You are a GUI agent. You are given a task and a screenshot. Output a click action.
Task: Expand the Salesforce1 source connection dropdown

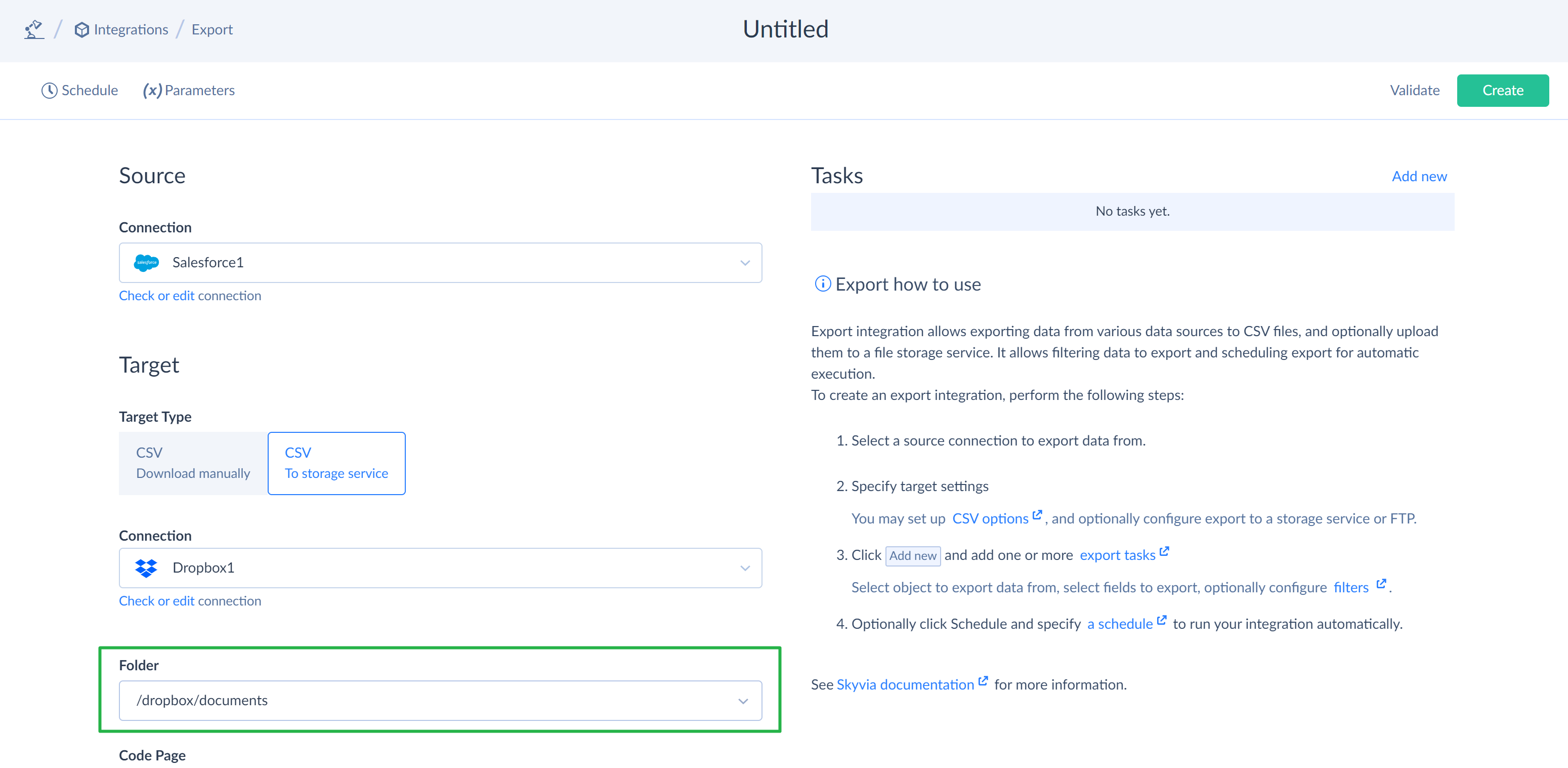click(x=744, y=263)
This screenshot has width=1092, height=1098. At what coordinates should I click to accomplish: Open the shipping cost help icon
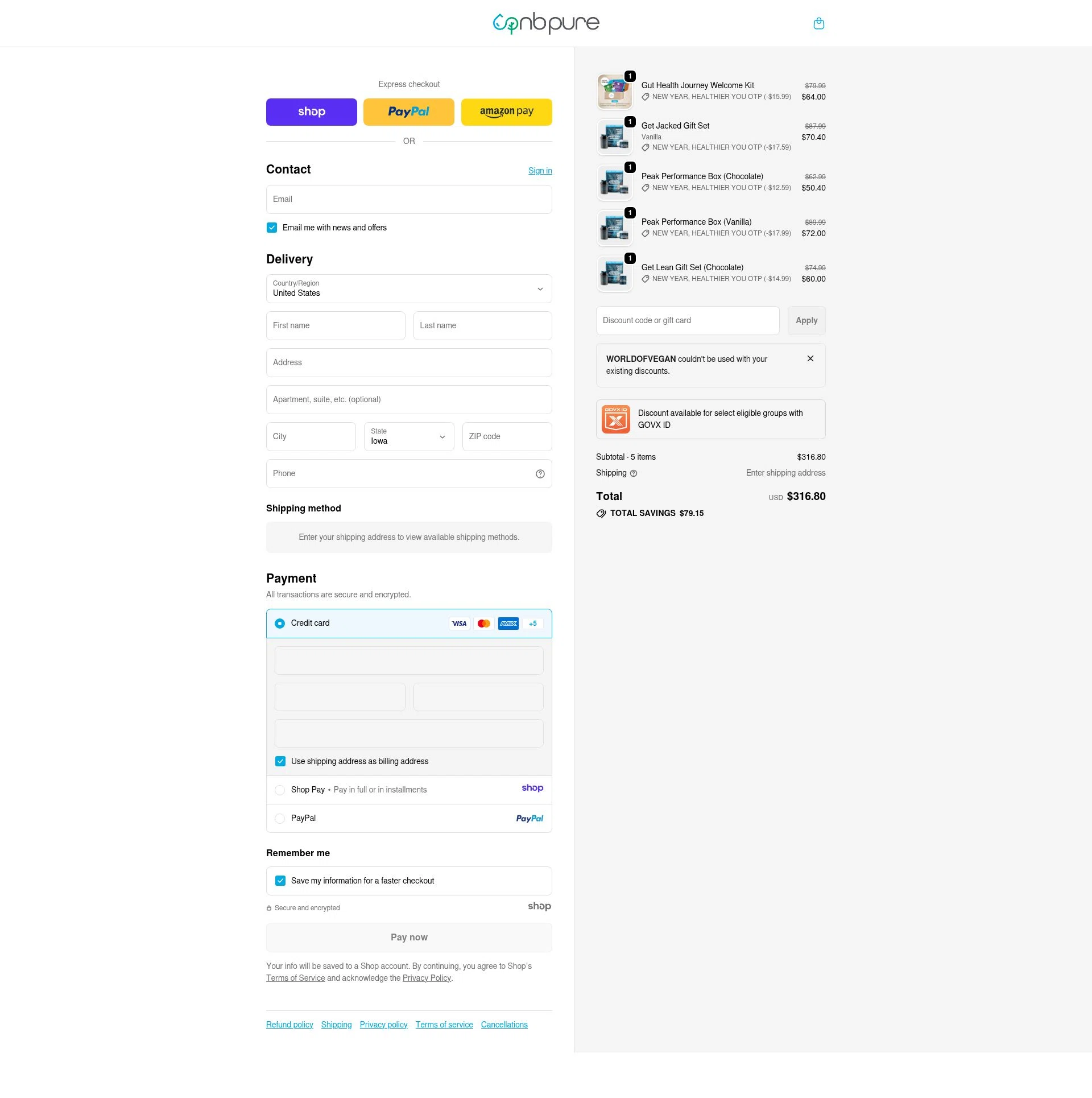pos(633,473)
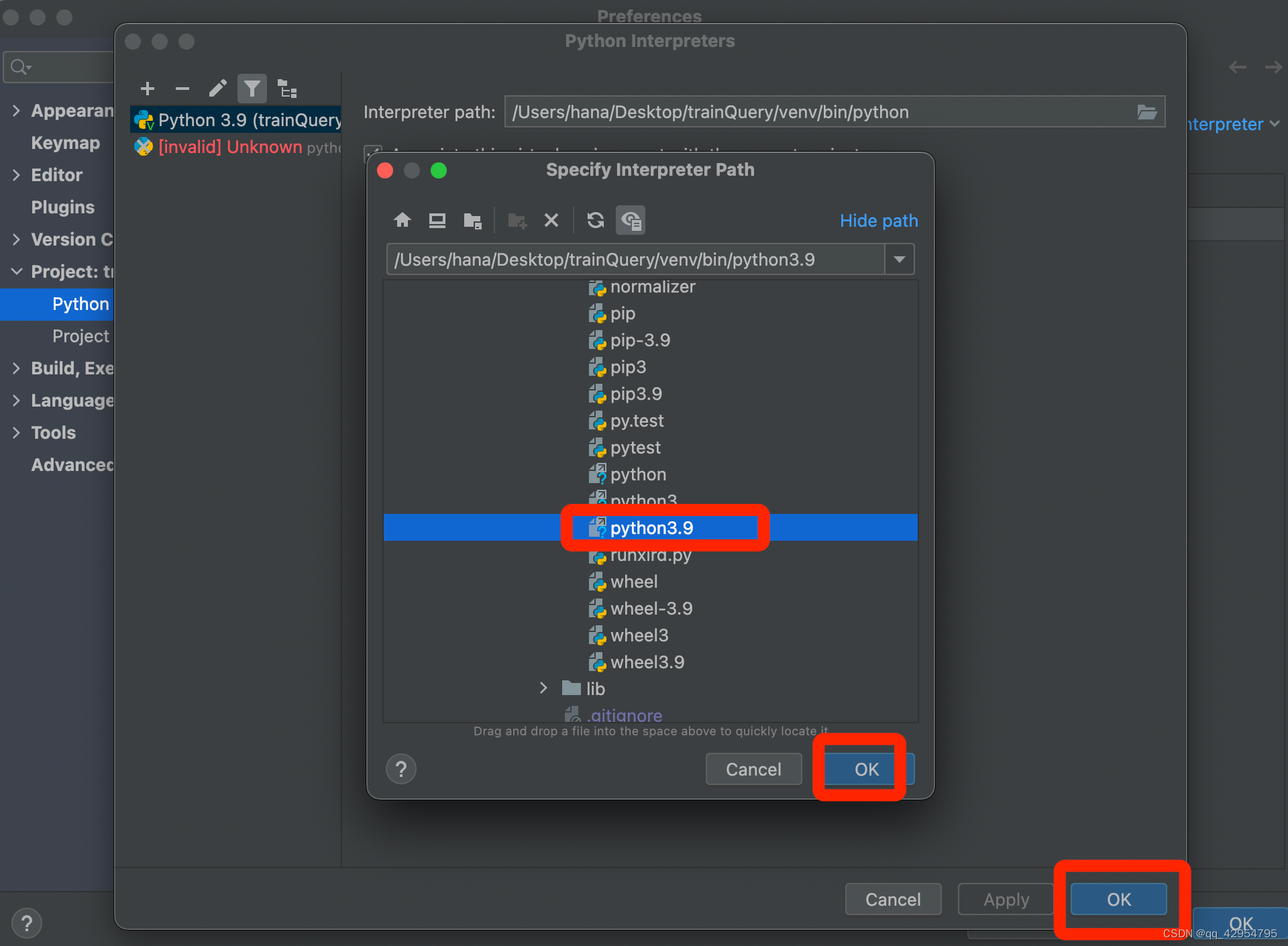This screenshot has width=1288, height=946.
Task: Click the Desktop directory icon
Action: (x=437, y=220)
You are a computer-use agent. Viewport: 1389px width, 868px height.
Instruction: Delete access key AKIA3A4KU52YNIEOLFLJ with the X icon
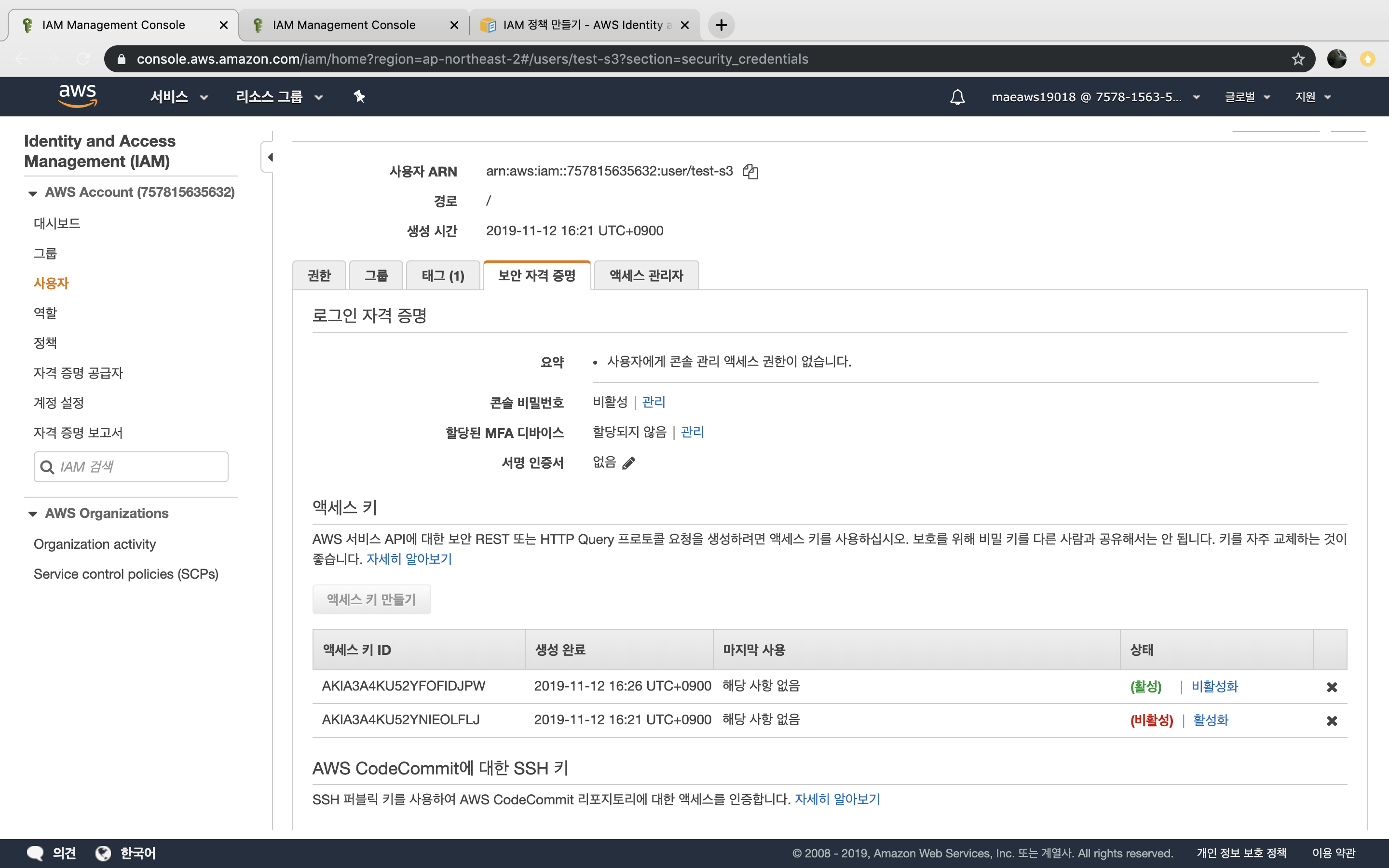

———

# THE PROBLEM
Please copy out the whole listing exactly as it stands, minus the pictures.

# TASK RESULT
You are a GUI agent. You are given a task and a screenshot. Output a click action.
Task: Expand the Salesforce1 source connection dropdown

click(x=744, y=263)
This screenshot has width=1092, height=1098. At what coordinates should I click to accomplish: Open the shipping cost help icon
pos(633,473)
This screenshot has width=1288, height=946.
Task: Click the Desktop directory icon
Action: (x=437, y=220)
You are a computer-use agent. Viewport: 1389px width, 868px height.
Instruction: Delete access key AKIA3A4KU52YNIEOLFLJ with the X icon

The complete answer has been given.